• _Problem to solve_:
Where the line containing "Add game to favorites with the heart" appears in the entries below, begin there and output every line through the last, exactly, minus the pictures.

Stored dataset items:
- - - - - - -

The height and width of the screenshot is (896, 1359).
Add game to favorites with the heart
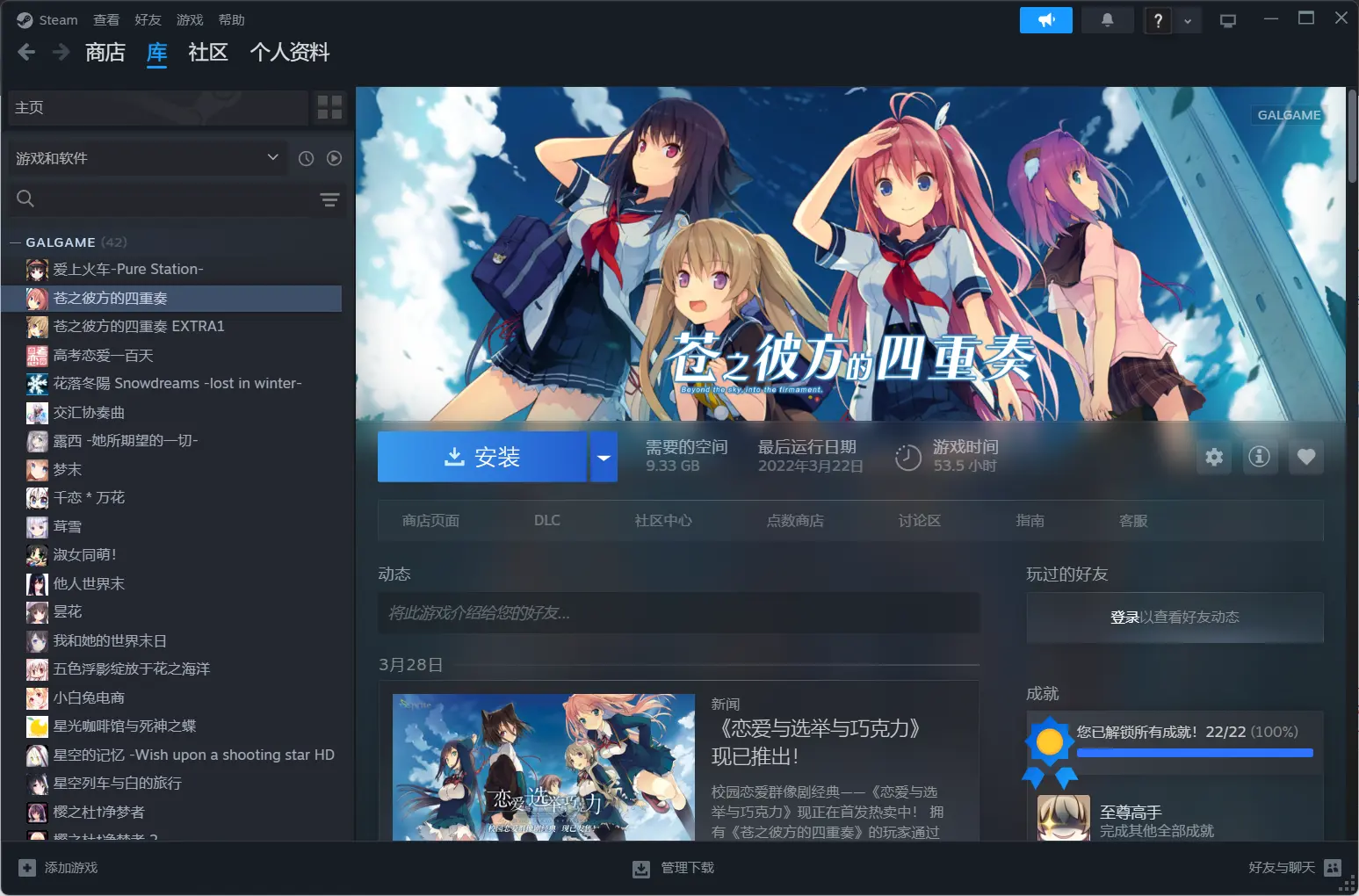[x=1306, y=457]
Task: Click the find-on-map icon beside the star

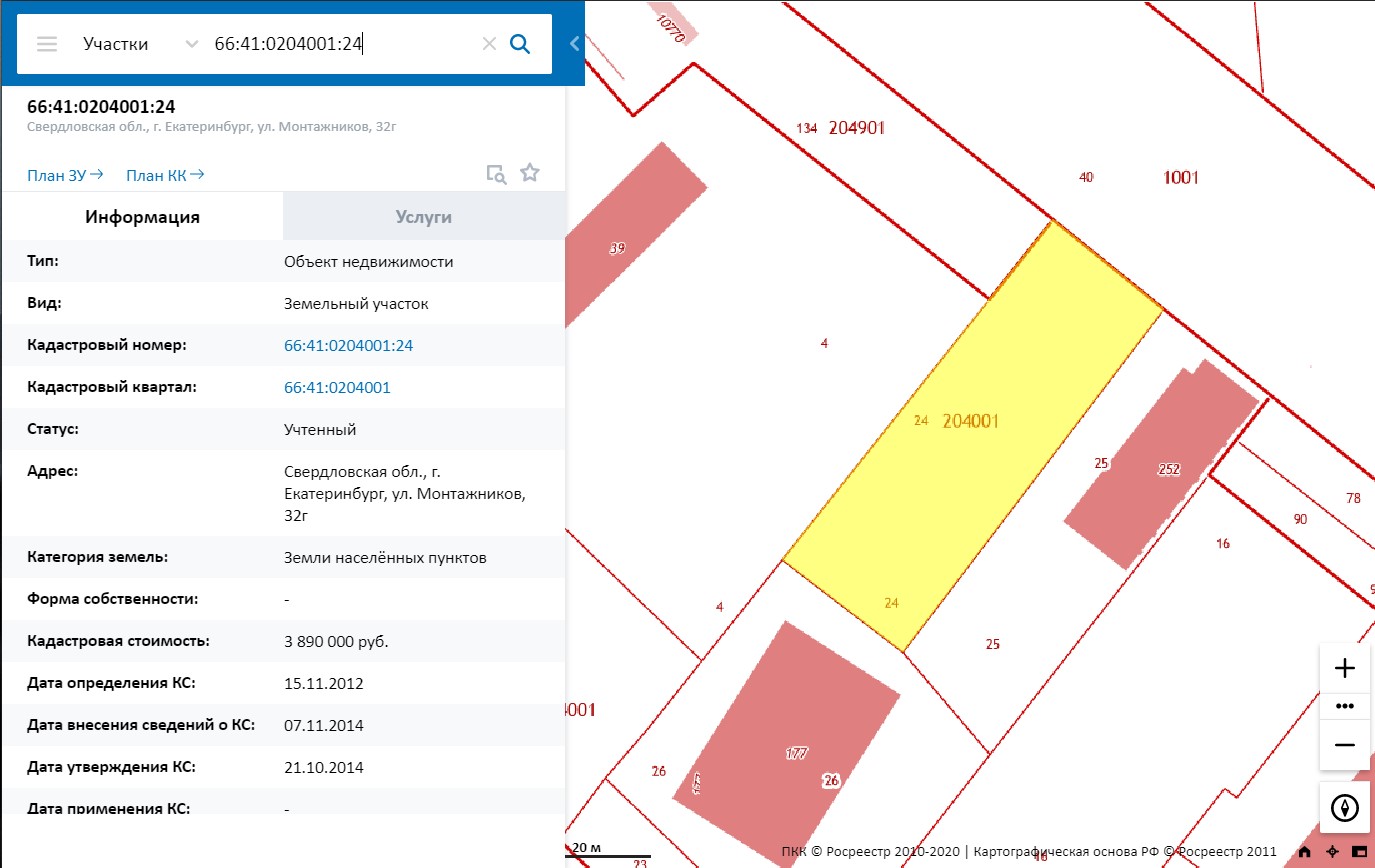Action: [496, 174]
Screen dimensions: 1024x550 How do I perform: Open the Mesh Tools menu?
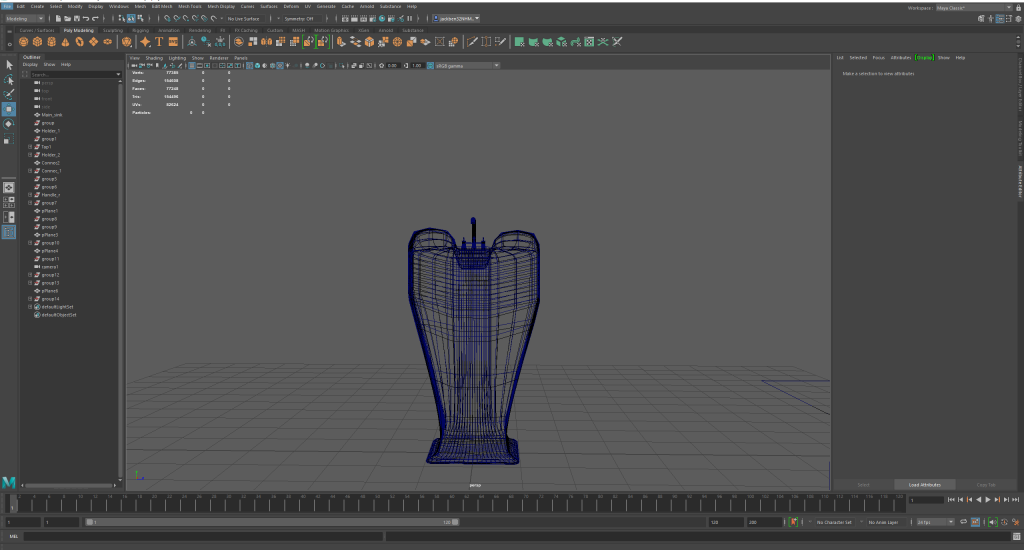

- - - - - - -

• _Result of this exercise_:
Add game to favorites with the heart
[x=1306, y=457]
Task: Click the find-on-map icon beside the star

Action: [496, 174]
Screen dimensions: 1024x550 How do I perform: Open the Mesh Tools menu?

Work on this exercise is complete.